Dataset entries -
******

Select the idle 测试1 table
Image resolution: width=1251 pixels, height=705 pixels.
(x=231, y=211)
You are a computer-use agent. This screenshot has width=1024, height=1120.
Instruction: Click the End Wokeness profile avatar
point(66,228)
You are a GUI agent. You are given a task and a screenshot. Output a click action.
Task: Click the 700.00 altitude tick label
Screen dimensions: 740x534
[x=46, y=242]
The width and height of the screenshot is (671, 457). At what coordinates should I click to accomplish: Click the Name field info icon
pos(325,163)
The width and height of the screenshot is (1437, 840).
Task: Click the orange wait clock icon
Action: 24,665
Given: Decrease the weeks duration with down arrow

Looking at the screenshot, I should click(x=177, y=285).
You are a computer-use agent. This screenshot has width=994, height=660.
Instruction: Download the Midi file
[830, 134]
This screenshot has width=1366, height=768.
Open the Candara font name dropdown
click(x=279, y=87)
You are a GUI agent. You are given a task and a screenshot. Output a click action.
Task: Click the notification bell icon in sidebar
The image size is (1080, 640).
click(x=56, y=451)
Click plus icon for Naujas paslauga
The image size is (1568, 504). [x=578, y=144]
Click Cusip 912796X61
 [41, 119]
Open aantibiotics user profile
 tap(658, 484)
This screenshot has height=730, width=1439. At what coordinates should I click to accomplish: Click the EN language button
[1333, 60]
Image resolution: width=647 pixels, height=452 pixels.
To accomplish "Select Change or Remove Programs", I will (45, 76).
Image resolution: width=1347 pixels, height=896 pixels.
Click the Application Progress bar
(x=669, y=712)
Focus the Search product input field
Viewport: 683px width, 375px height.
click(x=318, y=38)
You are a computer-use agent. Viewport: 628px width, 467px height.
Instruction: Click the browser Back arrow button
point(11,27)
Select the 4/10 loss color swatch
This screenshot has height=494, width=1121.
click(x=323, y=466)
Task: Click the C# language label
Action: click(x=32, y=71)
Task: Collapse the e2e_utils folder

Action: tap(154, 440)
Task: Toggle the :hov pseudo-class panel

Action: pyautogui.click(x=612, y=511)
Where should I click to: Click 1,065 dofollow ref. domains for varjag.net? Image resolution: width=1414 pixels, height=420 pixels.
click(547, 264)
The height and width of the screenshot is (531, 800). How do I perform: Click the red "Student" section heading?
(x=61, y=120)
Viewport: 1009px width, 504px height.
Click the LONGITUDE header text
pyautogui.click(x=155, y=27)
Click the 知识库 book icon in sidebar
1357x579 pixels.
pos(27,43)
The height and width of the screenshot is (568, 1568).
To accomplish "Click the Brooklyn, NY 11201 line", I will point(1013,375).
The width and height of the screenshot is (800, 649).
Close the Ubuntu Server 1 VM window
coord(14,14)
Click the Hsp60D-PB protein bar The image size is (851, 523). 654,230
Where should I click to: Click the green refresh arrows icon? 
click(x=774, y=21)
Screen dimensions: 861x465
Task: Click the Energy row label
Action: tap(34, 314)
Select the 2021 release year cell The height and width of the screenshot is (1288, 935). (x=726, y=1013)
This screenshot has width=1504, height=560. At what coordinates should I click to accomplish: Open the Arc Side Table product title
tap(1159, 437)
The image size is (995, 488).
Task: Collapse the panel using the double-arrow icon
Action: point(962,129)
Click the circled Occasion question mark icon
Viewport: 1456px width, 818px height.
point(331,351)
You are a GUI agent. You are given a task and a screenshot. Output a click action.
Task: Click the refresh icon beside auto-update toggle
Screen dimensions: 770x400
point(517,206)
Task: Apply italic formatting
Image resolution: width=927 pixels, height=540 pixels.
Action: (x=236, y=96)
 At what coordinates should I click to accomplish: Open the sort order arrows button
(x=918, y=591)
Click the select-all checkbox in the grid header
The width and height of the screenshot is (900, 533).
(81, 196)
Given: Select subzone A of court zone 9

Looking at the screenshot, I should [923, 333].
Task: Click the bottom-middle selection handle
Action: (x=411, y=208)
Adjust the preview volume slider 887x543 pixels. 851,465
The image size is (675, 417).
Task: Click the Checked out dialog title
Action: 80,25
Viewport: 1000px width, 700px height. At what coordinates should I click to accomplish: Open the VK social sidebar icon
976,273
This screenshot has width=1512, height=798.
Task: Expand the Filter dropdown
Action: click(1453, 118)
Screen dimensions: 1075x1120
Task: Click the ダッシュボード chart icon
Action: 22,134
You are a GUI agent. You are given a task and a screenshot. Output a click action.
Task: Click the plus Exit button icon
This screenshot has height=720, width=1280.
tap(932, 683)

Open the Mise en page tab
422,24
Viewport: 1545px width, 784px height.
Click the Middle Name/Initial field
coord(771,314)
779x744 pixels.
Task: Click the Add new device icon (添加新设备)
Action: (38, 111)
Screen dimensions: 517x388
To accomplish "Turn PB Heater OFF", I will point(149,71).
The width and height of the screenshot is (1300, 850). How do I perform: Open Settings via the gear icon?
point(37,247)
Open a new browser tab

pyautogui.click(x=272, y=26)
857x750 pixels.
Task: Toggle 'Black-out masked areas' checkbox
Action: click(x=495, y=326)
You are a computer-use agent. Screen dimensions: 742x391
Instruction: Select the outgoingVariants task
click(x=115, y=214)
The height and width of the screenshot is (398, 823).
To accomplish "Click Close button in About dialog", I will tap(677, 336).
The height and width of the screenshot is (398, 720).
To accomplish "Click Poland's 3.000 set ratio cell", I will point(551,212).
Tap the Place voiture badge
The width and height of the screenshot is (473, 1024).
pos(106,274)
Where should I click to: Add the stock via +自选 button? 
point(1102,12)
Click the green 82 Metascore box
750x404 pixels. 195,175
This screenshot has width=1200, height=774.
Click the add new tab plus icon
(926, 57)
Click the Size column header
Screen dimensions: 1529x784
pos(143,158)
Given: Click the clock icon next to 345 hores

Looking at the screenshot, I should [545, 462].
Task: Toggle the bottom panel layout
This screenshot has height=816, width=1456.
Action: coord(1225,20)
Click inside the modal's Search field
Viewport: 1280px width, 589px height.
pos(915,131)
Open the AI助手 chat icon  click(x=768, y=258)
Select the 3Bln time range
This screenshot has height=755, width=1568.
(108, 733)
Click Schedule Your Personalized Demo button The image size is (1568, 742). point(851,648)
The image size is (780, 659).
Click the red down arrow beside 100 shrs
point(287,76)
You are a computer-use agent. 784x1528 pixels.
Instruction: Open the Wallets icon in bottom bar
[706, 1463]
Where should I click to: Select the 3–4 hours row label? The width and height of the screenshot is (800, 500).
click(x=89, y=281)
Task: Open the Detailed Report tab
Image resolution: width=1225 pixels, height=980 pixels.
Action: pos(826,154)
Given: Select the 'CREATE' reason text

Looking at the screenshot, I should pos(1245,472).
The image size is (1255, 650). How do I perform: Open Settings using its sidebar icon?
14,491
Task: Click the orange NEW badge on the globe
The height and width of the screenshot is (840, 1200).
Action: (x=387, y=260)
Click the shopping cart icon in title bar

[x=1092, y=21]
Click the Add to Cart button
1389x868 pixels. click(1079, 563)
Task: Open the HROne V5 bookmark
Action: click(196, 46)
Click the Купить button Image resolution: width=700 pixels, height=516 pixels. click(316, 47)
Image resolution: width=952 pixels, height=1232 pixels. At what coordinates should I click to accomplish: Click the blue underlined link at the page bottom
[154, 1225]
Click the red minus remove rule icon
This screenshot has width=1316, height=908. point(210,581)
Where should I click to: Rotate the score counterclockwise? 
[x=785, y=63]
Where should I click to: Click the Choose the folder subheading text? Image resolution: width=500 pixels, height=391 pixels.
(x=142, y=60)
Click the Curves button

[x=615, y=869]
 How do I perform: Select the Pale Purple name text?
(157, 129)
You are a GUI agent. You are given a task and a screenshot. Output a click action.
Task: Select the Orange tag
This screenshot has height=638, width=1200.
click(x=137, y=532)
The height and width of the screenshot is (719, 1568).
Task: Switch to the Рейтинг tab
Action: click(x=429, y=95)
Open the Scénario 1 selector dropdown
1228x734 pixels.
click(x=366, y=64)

******

Problem description - Whichever lines of the data include the word "cell", pull them out.

Response -
Select the 2021 release year cell The height and width of the screenshot is (1288, 935). (x=726, y=1013)
To accomplish "Click Poland's 3.000 set ratio cell", I will point(551,212).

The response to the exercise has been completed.